Cutting through all the noise regarding inflation
Key Points
- The stock market hates uncertainty; few things cause more uncertainty for investors than extreme inflation (or deflation)
- The discussion regarding the current state and future trend of inflation is loud and impassioned
- While inflation can be analyzed six ways to Sunday, a simple objective measure has proven quite helpful over the years
A quick look at the Producer Price Index
What exactly is the Producer Price Index (PPI)? Per Investopedia:
The Producer Price Index (PPI) measures the average change over time in the prices domestic producers receive for their output. It is a measure of inflation at the wholesale level that is compiled from thousands of indexes measuring producer prices by industry and product category. The U.S. Bureau of Labor Statistics (BLS) publishes the index monthly. The PPI is different from the consumer price index (CPI), which measures the changes in the price of goods and services paid by consumers.
The raw monthly data for the Producer Price Index by Commodity: All Commodities is updated monthly by the U.S. Bureau of Labor Statistics and can be found here.

The most relevant information is the 12-month percentage rate-of-change, which can be found here and is displayed in the chart below.

The only time the PPI becomes a problem for the stock market is when it reaches an extreme - i.e., too much inflation or deflation, which can cause chaos with business, government, and individual budgets and, in turn, significant uncertainty.
The chart below draws extremes at +9% and -12% based on the 12-month percentage rate of change. Readings above or below the red lines indicate trouble, and between the two red lines indicate "moderate" inflation.

The effects of too much inflation
The chart below displays the growth of $1 invested in the Dow Jones Industrials Average only when the 12-month percentage rate-of-change at the end of the previous month was above +9% since 1914.

The cumulative result was a loss of -66.1%.
The effects of too much deflation
The chart below displays the growth of $1 invested in the Dow Jones Industrials Average only when the 12-month percentage rate-of-change at the end of the previous month was below -12% since 1914.

The cumulative result was a loss of -74.1 %.
Stock market performance during any and all extremes
The chart below displays the growth of $1 invested in the Dow Jones Industrials Average only when the 12-month percentage rate-of-change at the end of the previous month was either above +9% OR below -12% since 1914.

The cumulative result was a loss of -91.2%.
The chart below displays the same results on a logarithmic scale to highlight better and visualize the post-1933 results.

Stock market performance during moderate inflation
The chart below displays (on a logarithmic scale) the growth of $1 invested in the Dow Jones Industrials Average only when the 12-month percentage rate-of-change at the end of the previous month was less than or equal to +9% AND more than or equal to -12% since 1914.

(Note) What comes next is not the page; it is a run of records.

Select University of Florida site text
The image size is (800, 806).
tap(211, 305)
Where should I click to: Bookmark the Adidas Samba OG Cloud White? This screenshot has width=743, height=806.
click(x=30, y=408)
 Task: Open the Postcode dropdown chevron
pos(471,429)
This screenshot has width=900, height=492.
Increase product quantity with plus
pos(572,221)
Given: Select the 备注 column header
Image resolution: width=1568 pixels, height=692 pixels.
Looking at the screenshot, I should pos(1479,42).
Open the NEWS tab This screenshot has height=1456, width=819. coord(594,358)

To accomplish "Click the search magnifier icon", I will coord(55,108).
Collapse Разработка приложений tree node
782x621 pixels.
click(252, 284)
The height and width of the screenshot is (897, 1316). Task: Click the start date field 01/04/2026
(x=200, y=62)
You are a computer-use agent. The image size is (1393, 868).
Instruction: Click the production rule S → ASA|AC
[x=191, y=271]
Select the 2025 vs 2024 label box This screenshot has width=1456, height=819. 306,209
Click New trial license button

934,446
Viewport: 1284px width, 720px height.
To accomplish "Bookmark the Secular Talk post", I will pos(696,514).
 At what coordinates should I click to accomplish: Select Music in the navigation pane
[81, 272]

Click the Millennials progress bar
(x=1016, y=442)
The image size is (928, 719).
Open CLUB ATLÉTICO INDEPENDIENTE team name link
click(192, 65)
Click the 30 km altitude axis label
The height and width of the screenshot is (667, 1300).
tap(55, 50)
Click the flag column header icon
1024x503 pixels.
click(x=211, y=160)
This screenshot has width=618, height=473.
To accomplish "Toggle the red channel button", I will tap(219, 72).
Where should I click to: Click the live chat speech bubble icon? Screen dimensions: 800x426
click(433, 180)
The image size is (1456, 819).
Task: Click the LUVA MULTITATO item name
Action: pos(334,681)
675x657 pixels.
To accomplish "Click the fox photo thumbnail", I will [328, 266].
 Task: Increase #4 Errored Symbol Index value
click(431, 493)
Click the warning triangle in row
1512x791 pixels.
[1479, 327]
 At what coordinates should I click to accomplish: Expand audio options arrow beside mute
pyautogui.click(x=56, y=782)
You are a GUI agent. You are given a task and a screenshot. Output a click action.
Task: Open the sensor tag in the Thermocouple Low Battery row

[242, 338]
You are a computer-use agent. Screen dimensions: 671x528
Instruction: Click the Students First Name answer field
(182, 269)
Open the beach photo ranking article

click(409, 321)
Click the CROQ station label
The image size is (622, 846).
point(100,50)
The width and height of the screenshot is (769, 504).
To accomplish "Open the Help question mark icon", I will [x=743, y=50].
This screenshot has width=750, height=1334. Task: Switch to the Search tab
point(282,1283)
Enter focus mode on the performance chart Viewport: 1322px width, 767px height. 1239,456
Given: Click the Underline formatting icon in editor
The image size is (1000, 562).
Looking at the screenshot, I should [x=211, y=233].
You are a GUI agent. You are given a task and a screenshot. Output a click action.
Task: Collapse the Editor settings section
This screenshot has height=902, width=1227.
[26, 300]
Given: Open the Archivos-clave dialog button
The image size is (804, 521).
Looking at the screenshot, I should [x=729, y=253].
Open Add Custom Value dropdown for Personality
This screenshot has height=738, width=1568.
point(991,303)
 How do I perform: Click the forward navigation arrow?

While the stock market does not "always go up" when inflation is moderate (because other factors influence stock price), the results slope nicely from lower left to upper right over time. The cumulative result was a gain of +864,788%.
As of the report on 2023-12-14, the current 12-month change for PPI is -3.57%. For the record, this value will be applied at the close of trading for December 2023, and this indicator will be deemed favorable during January 2024.
For the record, this indicator has been favorable since 2022-12-31 (during December 2022, the November 2022 PPI value was published and showed the 12-month rate of change falling from +10.23% to +8.19% - i.e., back below the +9% cutoff between moderate and extreme inflation).
The table below displays the Dow Jones Industrial Average's historical results during favorable and unfavorable periods.

What the research tells us...
Inflation remains a hot topic among the pundit class, and many investors are focusing on the day's narrative. Does the information above mean that the market is sure to rally? Not at all. Many other factors impact the stock market. However, The data above suggests that - despite the deafening noise regarding inflation - investors might do well to focus their attention on other factors.